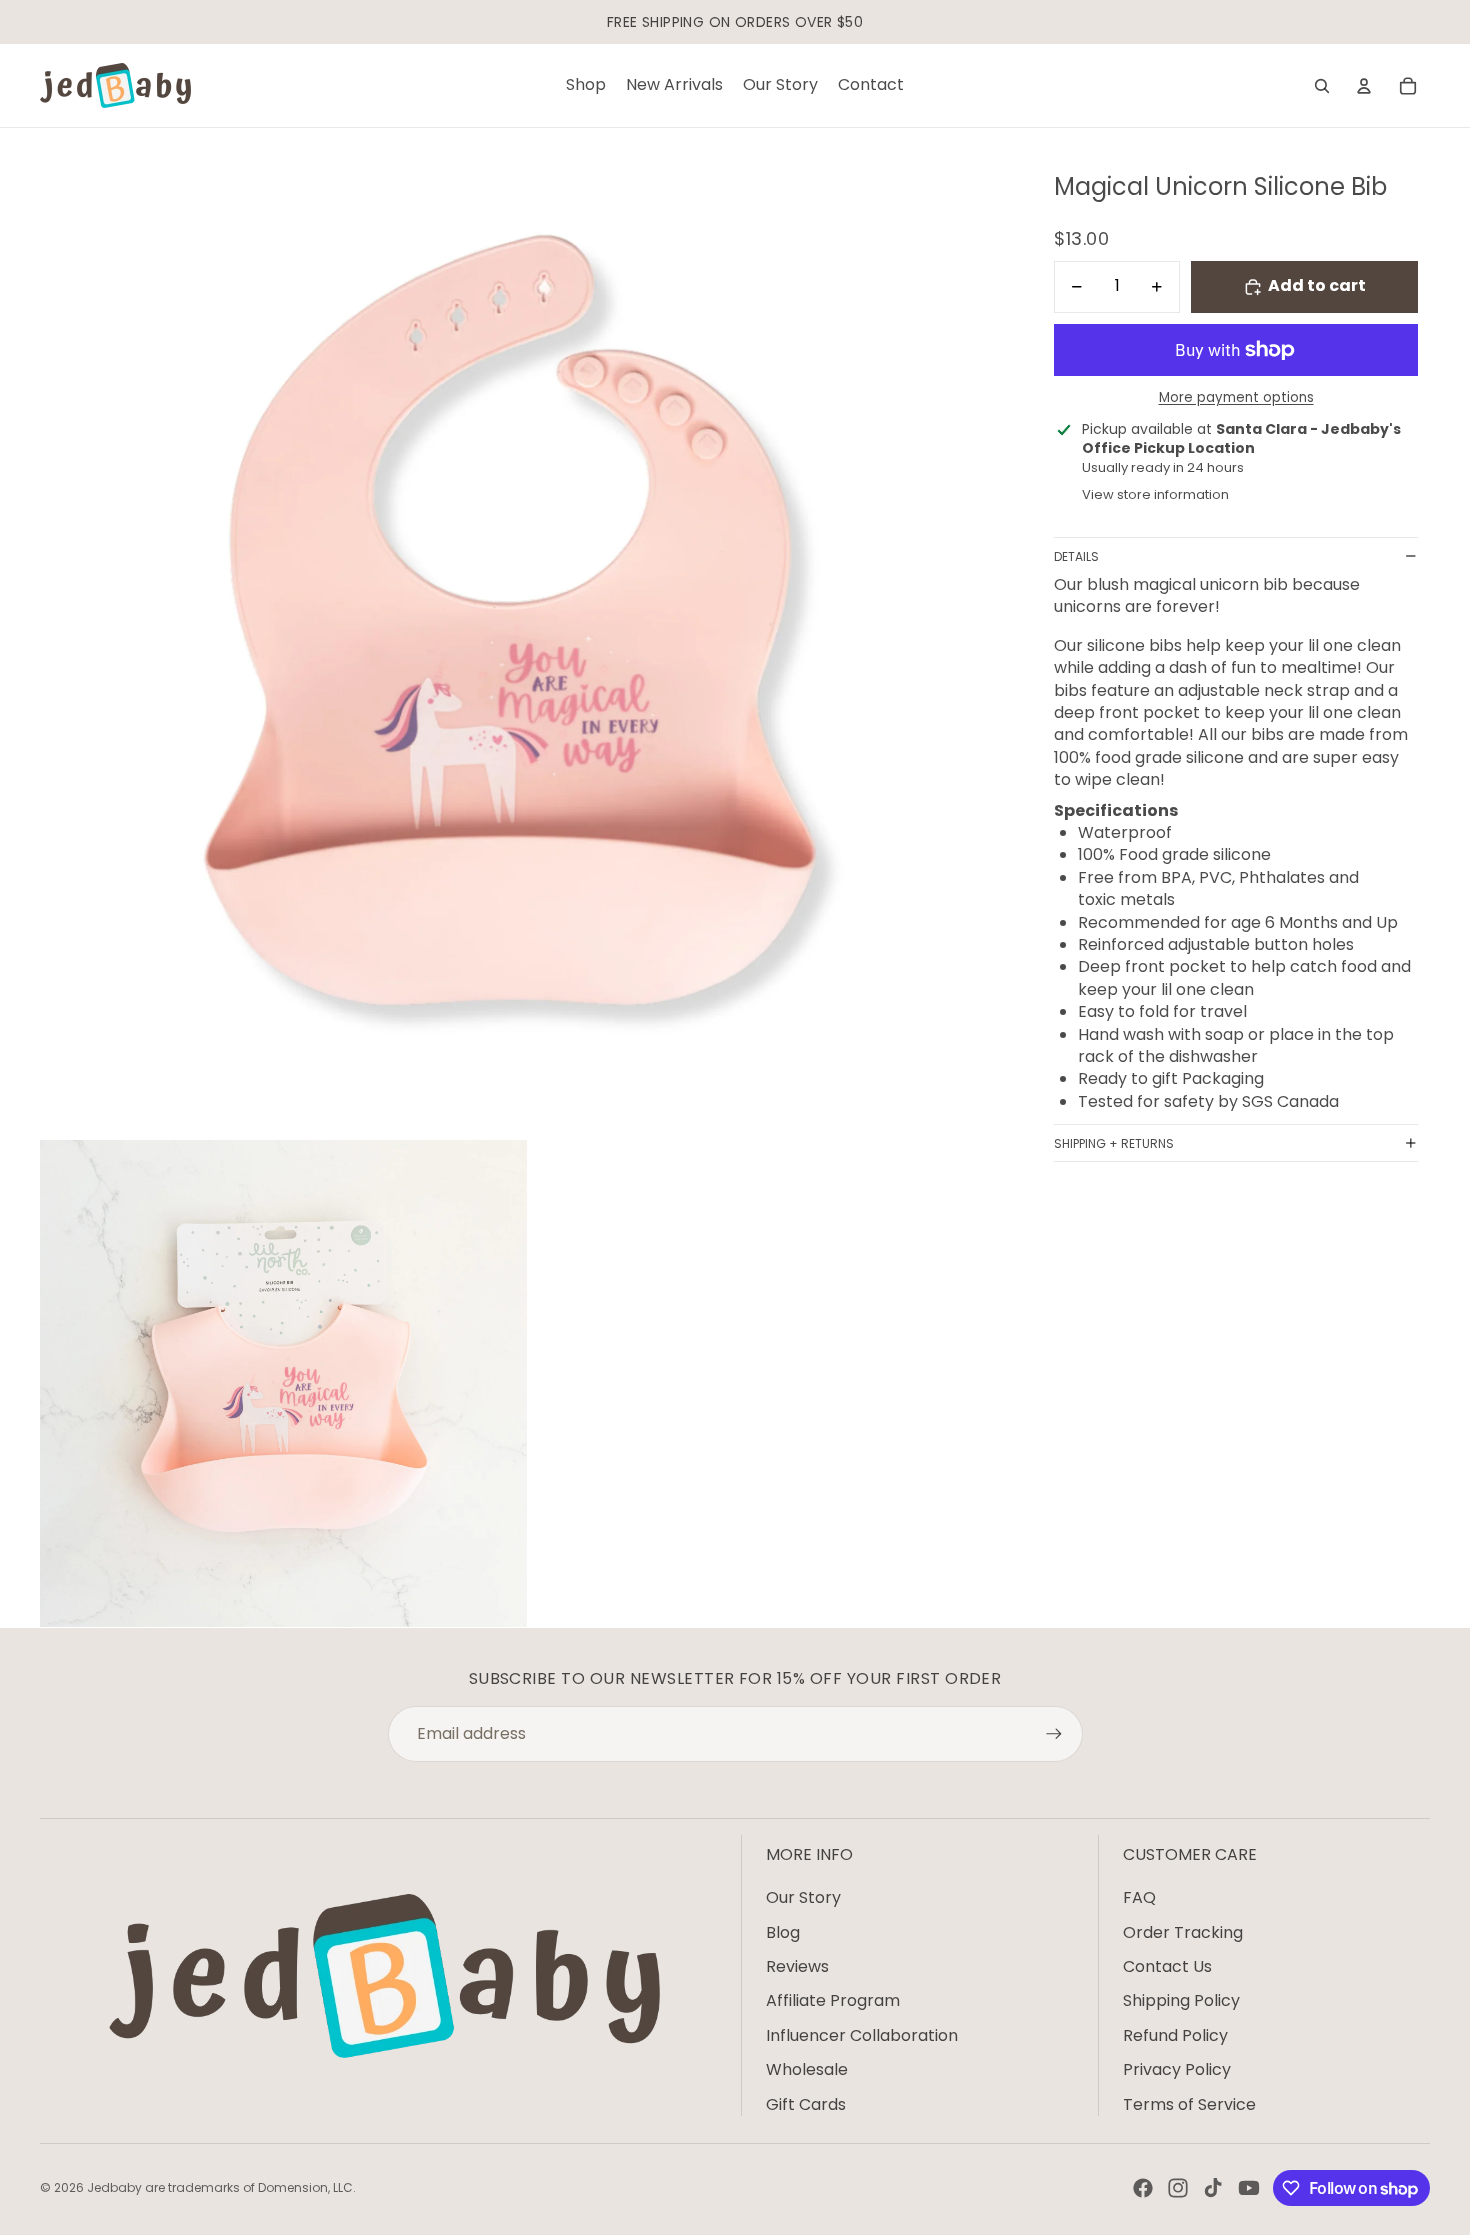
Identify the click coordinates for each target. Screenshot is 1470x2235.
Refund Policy (1175, 2035)
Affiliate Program (833, 2000)
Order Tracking (1183, 1932)
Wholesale (807, 2069)
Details (1076, 556)
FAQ (1139, 1897)
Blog (783, 1932)
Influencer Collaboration (862, 2035)
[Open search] (1322, 86)
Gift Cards (806, 2104)
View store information (1155, 494)
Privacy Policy (1177, 2069)
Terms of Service (1189, 2104)
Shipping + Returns (1114, 1143)
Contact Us (1167, 1966)
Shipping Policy (1181, 2000)
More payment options (1236, 398)
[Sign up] (1054, 1734)
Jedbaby (114, 2187)
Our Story (803, 1897)
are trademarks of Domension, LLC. (250, 2187)
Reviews (797, 1966)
********************
■ **Exercise details**
Output must be limited to the lines beginning with the one that contains "Affiliate Program (833, 2000)" and ending with the last line of the entries, reproduced exactly.

■ **Response to the exercise**
Affiliate Program (833, 2000)
Order Tracking (1183, 1932)
Wholesale (807, 2069)
Details (1076, 556)
FAQ (1139, 1897)
Blog (783, 1932)
Influencer Collaboration (862, 2035)
[Open search] (1322, 86)
Gift Cards (806, 2104)
View store information (1155, 494)
Privacy Policy (1177, 2069)
Terms of Service (1189, 2104)
Shipping + Returns (1114, 1143)
Contact Us (1167, 1966)
Shipping Policy (1181, 2000)
More payment options (1236, 398)
[Sign up] (1054, 1734)
Jedbaby (114, 2187)
Our Story (803, 1897)
are trademarks of Domension, LLC. (250, 2187)
Reviews (797, 1966)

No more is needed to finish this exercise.